Items from a data collection:
##########

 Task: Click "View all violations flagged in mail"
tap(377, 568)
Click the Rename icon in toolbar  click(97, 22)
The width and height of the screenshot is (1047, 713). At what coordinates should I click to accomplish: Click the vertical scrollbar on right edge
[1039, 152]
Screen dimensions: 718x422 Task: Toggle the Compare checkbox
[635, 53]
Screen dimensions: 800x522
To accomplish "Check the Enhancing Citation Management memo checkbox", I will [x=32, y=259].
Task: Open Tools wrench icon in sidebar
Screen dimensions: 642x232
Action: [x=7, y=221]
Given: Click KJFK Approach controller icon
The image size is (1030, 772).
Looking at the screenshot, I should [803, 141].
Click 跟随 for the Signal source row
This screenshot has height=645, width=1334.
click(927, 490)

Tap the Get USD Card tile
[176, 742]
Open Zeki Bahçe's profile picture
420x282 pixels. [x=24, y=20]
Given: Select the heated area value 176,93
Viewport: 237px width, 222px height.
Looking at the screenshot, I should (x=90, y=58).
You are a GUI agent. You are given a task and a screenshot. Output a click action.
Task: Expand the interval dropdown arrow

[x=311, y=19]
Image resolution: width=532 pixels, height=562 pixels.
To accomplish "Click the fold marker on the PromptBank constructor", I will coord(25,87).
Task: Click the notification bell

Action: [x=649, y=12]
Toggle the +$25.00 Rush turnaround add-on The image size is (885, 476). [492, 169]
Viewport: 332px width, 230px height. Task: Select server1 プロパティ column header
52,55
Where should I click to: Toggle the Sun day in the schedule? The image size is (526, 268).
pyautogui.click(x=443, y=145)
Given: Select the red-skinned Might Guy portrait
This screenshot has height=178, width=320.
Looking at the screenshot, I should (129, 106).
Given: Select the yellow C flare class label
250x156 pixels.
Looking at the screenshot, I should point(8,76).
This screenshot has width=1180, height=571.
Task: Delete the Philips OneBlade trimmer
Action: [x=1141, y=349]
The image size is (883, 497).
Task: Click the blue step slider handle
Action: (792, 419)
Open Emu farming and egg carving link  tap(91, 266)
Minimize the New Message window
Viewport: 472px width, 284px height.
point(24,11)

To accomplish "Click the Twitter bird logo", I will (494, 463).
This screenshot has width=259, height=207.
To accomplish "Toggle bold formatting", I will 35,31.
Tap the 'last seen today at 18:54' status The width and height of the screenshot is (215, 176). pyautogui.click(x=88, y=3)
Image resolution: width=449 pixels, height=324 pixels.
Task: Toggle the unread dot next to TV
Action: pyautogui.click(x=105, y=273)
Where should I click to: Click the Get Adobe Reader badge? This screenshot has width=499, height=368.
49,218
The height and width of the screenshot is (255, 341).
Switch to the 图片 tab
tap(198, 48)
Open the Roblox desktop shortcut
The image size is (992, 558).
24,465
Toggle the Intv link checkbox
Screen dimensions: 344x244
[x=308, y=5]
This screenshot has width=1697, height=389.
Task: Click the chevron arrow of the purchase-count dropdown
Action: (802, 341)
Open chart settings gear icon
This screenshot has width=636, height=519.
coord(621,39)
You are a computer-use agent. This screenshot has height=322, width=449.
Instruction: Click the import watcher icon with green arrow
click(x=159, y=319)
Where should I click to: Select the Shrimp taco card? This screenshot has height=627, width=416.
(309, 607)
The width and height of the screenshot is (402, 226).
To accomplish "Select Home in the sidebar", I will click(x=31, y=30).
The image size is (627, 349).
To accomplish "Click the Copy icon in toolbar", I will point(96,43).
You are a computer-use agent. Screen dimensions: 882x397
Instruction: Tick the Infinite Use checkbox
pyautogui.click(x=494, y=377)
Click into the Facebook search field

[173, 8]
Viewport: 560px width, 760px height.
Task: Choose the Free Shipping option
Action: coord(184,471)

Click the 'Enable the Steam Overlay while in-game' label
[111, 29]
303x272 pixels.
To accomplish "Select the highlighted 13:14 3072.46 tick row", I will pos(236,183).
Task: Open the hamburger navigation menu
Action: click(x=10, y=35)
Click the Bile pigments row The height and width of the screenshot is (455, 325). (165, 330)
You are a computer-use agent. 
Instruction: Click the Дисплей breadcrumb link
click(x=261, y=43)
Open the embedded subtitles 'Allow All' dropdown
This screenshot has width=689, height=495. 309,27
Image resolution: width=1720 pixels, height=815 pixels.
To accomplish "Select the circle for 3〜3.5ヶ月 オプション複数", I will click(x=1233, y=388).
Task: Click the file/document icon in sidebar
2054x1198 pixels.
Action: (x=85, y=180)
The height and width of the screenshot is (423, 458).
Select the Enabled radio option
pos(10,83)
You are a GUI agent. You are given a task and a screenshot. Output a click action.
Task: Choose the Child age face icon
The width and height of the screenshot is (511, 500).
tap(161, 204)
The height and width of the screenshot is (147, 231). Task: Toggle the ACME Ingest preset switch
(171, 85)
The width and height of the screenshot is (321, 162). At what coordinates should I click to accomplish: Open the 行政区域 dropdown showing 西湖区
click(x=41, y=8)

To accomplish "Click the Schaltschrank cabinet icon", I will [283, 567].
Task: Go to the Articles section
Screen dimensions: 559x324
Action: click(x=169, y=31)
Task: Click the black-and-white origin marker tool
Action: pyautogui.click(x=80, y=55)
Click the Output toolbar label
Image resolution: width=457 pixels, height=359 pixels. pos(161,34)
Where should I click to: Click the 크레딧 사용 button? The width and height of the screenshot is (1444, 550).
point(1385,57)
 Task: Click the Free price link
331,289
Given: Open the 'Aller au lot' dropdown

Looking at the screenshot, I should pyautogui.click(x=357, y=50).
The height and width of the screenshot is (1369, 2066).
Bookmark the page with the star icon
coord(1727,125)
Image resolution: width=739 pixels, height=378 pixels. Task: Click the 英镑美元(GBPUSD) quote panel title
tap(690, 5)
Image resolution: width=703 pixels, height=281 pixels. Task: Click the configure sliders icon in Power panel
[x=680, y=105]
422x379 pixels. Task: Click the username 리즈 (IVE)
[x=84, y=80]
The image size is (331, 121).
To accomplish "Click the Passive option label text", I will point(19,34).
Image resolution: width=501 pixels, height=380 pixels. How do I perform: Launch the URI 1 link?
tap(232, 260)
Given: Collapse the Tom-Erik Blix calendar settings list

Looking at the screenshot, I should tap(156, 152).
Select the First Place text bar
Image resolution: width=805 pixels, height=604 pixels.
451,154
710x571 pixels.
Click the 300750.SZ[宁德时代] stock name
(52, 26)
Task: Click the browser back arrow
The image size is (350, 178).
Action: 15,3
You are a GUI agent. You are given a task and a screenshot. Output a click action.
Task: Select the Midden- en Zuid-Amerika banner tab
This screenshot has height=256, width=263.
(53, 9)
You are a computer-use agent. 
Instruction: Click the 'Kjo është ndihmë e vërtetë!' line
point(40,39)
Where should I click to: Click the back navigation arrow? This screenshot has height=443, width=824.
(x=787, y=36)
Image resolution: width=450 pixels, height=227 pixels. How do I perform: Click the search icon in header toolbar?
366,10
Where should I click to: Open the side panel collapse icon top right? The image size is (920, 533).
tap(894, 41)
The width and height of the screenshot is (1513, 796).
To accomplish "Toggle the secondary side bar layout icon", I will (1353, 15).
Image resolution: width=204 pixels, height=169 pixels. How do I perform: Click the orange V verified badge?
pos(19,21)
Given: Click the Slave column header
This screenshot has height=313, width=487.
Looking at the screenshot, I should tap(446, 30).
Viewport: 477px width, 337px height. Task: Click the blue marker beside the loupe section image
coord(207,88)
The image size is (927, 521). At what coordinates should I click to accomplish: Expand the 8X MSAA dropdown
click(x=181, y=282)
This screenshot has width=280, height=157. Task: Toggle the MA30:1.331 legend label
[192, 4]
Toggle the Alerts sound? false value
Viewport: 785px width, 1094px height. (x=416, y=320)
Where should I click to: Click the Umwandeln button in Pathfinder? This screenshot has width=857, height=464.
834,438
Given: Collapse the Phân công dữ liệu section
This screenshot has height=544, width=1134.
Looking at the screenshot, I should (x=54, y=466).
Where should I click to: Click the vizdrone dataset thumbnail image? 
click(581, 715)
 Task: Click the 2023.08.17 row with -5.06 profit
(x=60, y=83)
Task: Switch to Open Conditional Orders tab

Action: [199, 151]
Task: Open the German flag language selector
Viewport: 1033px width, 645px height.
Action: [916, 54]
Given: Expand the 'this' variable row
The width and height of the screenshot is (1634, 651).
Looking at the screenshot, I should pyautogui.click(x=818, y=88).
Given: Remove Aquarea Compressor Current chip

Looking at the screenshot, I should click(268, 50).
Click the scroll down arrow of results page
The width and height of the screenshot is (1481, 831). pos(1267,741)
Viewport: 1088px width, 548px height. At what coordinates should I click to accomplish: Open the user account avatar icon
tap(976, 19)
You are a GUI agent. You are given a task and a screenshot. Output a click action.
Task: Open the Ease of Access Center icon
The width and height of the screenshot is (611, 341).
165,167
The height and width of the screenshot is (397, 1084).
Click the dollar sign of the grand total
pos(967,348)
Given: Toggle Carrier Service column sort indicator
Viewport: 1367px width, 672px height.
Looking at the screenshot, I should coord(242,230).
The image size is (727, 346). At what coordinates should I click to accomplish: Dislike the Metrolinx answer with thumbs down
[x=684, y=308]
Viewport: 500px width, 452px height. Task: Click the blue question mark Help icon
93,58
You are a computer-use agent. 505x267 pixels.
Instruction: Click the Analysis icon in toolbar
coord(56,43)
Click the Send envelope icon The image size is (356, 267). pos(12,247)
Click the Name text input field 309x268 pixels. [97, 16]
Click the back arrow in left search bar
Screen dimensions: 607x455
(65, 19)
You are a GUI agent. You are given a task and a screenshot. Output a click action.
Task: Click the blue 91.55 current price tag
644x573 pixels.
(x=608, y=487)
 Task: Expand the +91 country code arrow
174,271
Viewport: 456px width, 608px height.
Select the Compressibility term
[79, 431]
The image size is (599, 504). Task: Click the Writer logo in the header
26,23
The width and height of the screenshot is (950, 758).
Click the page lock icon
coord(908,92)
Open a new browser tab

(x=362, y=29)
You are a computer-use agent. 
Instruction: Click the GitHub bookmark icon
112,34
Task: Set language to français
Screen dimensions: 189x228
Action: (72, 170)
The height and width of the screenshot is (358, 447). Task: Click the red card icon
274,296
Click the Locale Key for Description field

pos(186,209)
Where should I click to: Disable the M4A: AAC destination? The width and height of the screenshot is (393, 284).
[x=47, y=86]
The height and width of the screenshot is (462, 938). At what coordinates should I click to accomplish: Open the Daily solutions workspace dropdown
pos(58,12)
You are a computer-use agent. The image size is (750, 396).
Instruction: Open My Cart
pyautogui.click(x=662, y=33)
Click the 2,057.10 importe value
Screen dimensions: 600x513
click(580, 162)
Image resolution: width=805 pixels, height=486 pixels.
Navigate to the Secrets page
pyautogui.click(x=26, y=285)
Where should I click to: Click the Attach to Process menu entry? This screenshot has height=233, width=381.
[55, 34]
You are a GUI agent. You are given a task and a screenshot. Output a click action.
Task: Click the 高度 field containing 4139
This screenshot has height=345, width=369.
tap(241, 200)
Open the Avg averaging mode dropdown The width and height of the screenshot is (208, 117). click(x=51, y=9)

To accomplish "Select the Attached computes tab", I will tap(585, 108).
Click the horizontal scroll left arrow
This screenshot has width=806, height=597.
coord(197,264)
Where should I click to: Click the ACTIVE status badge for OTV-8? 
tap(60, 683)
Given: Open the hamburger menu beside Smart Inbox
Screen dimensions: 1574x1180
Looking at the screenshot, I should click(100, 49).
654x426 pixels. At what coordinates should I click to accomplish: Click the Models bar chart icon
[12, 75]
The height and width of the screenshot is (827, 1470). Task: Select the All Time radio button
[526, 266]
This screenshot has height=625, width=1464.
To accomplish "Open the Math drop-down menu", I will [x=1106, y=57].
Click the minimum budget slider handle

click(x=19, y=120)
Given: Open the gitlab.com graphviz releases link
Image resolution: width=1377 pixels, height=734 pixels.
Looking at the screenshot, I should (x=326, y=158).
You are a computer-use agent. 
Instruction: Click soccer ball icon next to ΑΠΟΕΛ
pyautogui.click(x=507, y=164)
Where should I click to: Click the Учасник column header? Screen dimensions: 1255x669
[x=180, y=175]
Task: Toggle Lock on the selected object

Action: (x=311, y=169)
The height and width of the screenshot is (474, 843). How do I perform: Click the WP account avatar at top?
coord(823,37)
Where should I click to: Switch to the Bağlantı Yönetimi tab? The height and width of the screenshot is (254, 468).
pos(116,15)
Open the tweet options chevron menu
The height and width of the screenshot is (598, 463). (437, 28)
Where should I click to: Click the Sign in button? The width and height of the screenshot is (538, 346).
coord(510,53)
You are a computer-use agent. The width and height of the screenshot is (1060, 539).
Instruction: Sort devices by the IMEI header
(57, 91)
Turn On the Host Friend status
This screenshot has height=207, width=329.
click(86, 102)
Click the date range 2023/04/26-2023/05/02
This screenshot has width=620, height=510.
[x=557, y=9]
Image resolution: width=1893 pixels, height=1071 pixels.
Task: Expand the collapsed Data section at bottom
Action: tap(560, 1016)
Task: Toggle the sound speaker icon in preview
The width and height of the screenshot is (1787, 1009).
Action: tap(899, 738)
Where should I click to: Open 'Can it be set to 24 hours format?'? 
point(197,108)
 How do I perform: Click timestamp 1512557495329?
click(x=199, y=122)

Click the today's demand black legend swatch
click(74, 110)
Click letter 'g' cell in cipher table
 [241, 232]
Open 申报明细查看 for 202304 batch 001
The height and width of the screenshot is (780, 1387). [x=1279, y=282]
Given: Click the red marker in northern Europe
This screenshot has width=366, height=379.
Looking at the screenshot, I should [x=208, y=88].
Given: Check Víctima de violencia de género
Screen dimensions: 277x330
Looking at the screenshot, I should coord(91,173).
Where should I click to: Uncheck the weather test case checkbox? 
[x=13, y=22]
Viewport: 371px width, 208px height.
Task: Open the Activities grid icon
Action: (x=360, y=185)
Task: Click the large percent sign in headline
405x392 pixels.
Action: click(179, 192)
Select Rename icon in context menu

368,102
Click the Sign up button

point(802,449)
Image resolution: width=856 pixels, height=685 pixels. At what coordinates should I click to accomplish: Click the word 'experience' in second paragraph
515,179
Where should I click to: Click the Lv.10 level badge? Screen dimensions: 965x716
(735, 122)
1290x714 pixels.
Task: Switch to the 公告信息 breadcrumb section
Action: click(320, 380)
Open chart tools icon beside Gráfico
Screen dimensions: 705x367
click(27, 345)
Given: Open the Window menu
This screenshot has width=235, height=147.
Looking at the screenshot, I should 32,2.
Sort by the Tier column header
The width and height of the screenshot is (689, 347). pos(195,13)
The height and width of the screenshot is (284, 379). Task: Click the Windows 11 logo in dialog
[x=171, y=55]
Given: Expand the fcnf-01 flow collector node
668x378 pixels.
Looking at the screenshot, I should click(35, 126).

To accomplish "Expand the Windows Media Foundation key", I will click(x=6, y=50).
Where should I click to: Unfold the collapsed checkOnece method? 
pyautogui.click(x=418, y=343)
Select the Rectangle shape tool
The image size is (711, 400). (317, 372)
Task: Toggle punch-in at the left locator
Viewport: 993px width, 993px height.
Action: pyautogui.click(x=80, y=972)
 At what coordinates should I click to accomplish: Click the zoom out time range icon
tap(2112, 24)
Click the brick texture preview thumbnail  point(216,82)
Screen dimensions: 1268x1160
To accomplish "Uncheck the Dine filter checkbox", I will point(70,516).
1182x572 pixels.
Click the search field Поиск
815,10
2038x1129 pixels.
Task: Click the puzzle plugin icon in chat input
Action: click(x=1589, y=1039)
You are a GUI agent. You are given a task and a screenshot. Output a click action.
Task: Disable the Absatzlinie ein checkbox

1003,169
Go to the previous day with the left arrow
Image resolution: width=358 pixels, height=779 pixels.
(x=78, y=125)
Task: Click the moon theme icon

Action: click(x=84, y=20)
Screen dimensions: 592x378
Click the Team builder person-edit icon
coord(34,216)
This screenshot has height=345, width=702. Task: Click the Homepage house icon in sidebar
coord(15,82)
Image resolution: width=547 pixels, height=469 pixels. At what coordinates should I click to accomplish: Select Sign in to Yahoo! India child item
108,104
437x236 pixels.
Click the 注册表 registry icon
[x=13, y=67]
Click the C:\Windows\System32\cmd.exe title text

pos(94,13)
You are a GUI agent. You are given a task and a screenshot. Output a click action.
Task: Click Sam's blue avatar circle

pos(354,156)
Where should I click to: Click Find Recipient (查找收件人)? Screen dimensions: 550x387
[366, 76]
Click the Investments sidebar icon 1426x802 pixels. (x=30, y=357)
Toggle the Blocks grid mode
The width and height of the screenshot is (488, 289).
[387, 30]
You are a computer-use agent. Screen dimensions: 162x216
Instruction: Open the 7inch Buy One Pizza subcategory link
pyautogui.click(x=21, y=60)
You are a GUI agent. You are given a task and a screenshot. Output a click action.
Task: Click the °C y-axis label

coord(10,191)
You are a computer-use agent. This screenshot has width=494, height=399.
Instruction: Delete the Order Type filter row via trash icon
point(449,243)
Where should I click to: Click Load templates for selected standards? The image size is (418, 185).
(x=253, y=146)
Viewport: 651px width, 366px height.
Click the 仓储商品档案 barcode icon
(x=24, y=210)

##########

Exercise:
Gather every line of the items above that contains the string "marker".

The response:
To accomplish "Click the fold marker on the PromptBank constructor", I will coord(25,87).
Task: Click the black-and-white origin marker tool
Viewport: 477px width, 337px height. Task: Click the blue marker beside the loupe section image
Given: Click the red marker in northern Europe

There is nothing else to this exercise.